## Assignment
Using the material below, return exactly the lines between the one holding "Viewport: 1170px width, 1002px" and the one holding "Click the Google logo", inclusive, and no others.
##### Source data
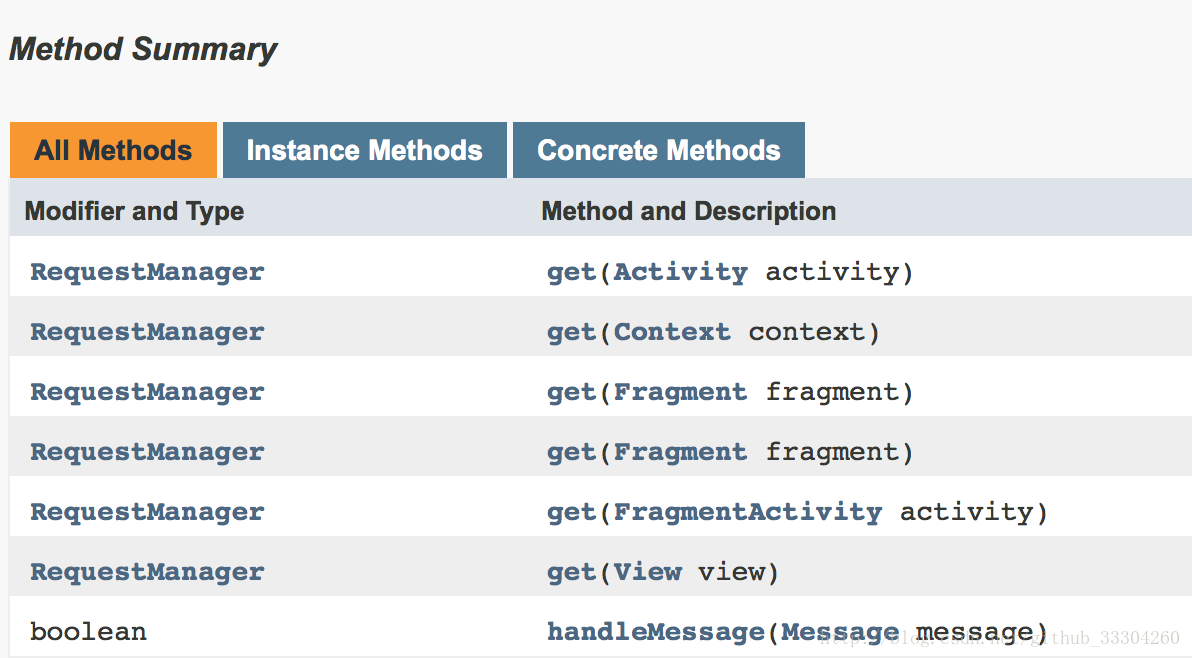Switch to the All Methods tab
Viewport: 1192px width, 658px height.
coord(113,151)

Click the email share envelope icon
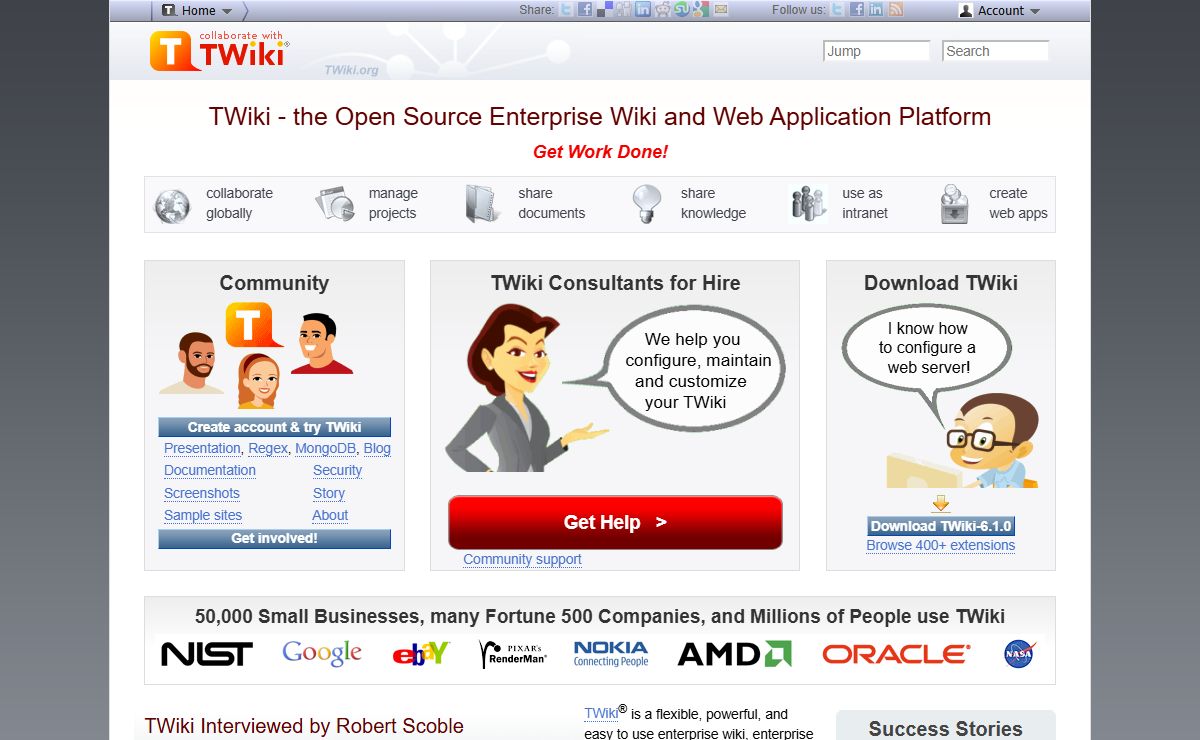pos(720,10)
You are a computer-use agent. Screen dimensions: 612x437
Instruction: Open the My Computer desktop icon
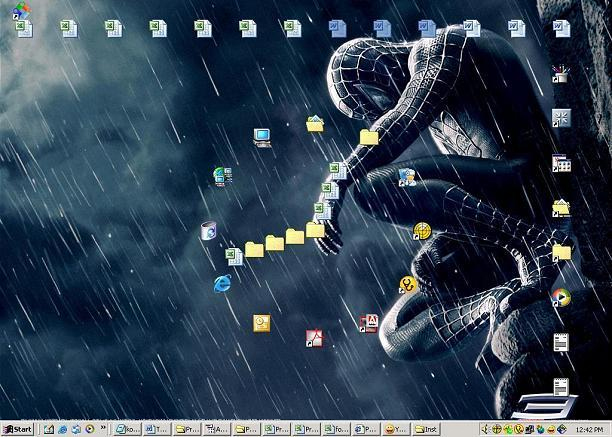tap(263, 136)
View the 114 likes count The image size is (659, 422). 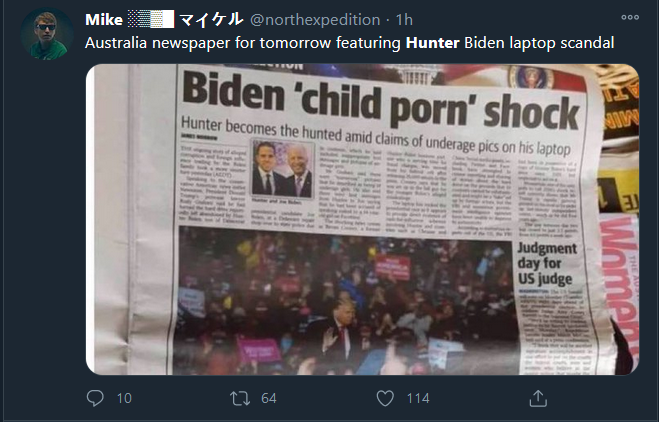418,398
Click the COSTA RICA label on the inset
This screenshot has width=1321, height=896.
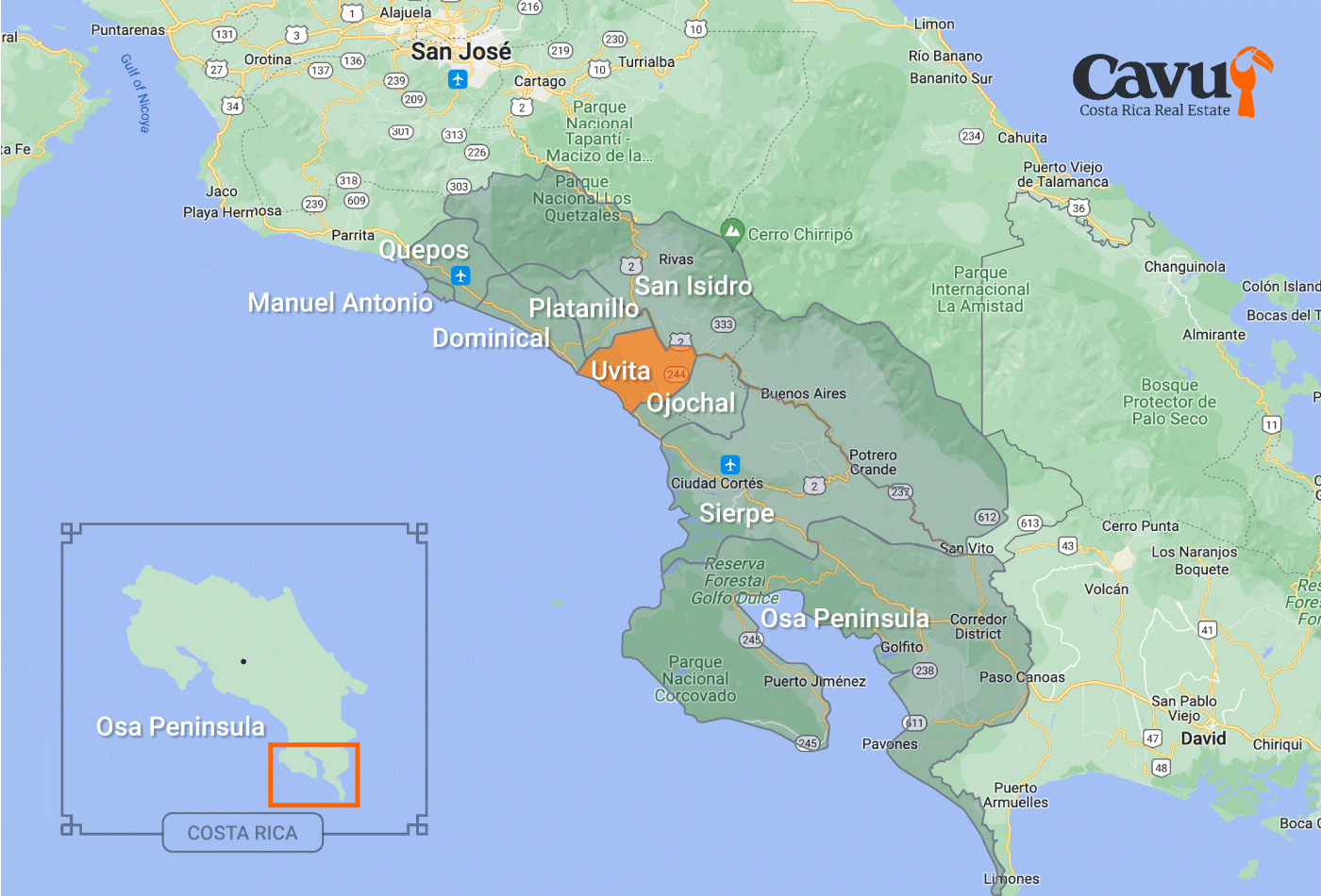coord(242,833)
##########
##### Source data
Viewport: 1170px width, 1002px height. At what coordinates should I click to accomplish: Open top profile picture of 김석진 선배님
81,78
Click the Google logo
##########
## Written solution
Viewport: 1170px width, 1002px height. At what coordinates should I click to accomplish: Open top profile picture of 김석진 선배님
81,78
Click the Google logo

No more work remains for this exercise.